◆ EXERCISE: Each entry must be printed again without a single change.

[Dataset items]
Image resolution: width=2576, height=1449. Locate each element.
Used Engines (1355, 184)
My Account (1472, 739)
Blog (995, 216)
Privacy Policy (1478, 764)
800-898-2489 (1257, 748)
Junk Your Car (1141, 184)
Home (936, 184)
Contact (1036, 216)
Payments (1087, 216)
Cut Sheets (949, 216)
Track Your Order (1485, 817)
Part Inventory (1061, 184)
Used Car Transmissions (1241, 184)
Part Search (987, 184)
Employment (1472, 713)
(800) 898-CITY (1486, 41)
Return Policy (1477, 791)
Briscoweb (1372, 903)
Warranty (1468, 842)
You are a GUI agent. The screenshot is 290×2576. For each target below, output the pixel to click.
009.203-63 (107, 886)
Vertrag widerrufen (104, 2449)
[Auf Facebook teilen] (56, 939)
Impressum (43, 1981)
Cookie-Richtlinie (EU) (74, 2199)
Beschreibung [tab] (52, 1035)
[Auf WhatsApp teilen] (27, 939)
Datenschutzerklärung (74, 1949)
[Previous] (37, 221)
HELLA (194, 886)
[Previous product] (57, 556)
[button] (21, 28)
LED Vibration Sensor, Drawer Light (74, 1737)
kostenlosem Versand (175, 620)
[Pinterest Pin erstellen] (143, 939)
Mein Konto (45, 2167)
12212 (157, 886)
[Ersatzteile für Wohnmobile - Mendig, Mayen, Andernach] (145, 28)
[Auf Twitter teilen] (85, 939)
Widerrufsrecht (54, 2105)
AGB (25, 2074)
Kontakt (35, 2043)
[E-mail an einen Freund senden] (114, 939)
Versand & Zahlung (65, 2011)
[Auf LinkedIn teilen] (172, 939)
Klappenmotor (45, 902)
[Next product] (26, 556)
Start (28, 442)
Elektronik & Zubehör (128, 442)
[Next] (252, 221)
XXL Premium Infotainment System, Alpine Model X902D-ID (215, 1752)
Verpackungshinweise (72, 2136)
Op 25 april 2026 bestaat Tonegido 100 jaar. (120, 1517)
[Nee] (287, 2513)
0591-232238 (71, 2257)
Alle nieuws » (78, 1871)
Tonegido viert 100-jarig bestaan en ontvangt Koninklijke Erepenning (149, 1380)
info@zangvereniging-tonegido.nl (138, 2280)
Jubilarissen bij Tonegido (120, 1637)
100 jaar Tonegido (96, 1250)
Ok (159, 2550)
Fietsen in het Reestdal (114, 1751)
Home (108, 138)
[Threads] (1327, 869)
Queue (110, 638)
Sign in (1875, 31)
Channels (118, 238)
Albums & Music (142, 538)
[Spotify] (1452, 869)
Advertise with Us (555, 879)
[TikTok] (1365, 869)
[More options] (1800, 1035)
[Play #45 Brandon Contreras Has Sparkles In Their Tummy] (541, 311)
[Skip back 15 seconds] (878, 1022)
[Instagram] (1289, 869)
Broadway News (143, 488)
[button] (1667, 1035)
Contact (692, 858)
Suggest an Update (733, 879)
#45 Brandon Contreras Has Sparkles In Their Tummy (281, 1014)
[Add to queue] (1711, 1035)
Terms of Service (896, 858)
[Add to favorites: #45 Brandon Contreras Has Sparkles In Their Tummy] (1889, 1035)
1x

◆ SOLUTION TO THIS PROBLEM:
Image resolution: width=2576, height=1449. Locate each element.
Used Engines (1355, 184)
My Account (1472, 739)
Blog (995, 216)
Privacy Policy (1478, 764)
800-898-2489 (1257, 748)
Junk Your Car (1141, 184)
Home (936, 184)
Contact (1036, 216)
Payments (1087, 216)
Cut Sheets (949, 216)
Track Your Order (1485, 817)
Part Inventory (1061, 184)
Used Car Transmissions (1241, 184)
Part Search (987, 184)
Employment (1472, 713)
(800) 898-CITY (1486, 41)
Return Policy (1477, 791)
Briscoweb (1372, 903)
Warranty (1468, 842)
You are a GUI agent. The screenshot is 290×2576. For each target below, output the pixel to click.
009.203-63 (107, 886)
Vertrag widerrufen (104, 2449)
[Auf Facebook teilen] (56, 939)
Impressum (43, 1981)
Cookie-Richtlinie (EU) (74, 2199)
Beschreibung [tab] (52, 1035)
[Auf WhatsApp teilen] (27, 939)
Datenschutzerklärung (74, 1949)
[Previous] (37, 221)
HELLA (194, 886)
[Previous product] (57, 556)
[button] (21, 28)
LED Vibration Sensor, Drawer Light (74, 1737)
kostenlosem Versand (175, 620)
[Pinterest Pin erstellen] (143, 939)
Mein Konto (45, 2167)
12212 (157, 886)
[Ersatzteile für Wohnmobile - Mendig, Mayen, Andernach] (145, 28)
[Auf Twitter teilen] (85, 939)
Widerrufsrecht (54, 2105)
AGB (25, 2074)
Kontakt (35, 2043)
[E-mail an einen Freund senden] (114, 939)
Versand & Zahlung (65, 2011)
[Auf LinkedIn teilen] (172, 939)
Klappenmotor (45, 902)
[Next product] (26, 556)
Start (28, 442)
Elektronik & Zubehör (128, 442)
[Next] (252, 221)
XXL Premium Infotainment System, Alpine Model X902D-ID (215, 1752)
Verpackungshinweise (72, 2136)
Op 25 april 2026 bestaat Tonegido 100 jaar. (120, 1517)
[Nee] (287, 2513)
0591-232238 (71, 2257)
Alle nieuws » (78, 1871)
Tonegido viert 100-jarig bestaan en ontvangt Koninklijke Erepenning (149, 1380)
info@zangvereniging-tonegido.nl (138, 2280)
Jubilarissen bij Tonegido (120, 1637)
100 jaar Tonegido (96, 1250)
Ok (159, 2550)
Fietsen in het Reestdal (114, 1751)
Home (108, 138)
[Threads] (1327, 869)
Queue (110, 638)
Sign in (1875, 31)
Channels (118, 238)
Albums & Music (142, 538)
[Spotify] (1452, 869)
Advertise with Us (555, 879)
[TikTok] (1365, 869)
[More options] (1800, 1035)
[Play #45 Brandon Contreras Has Sparkles In Their Tummy] (541, 311)
[Skip back 15 seconds] (878, 1022)
[Instagram] (1289, 869)
Broadway News (143, 488)
[button] (1667, 1035)
Contact (692, 858)
Suggest an Update (733, 879)
#45 Brandon Contreras Has Sparkles In Their Tummy (281, 1014)
[Add to queue] (1711, 1035)
Terms of Service (896, 858)
[Add to favorites: #45 Brandon Contreras Has Sparkles In Their Tummy] (1889, 1035)
1x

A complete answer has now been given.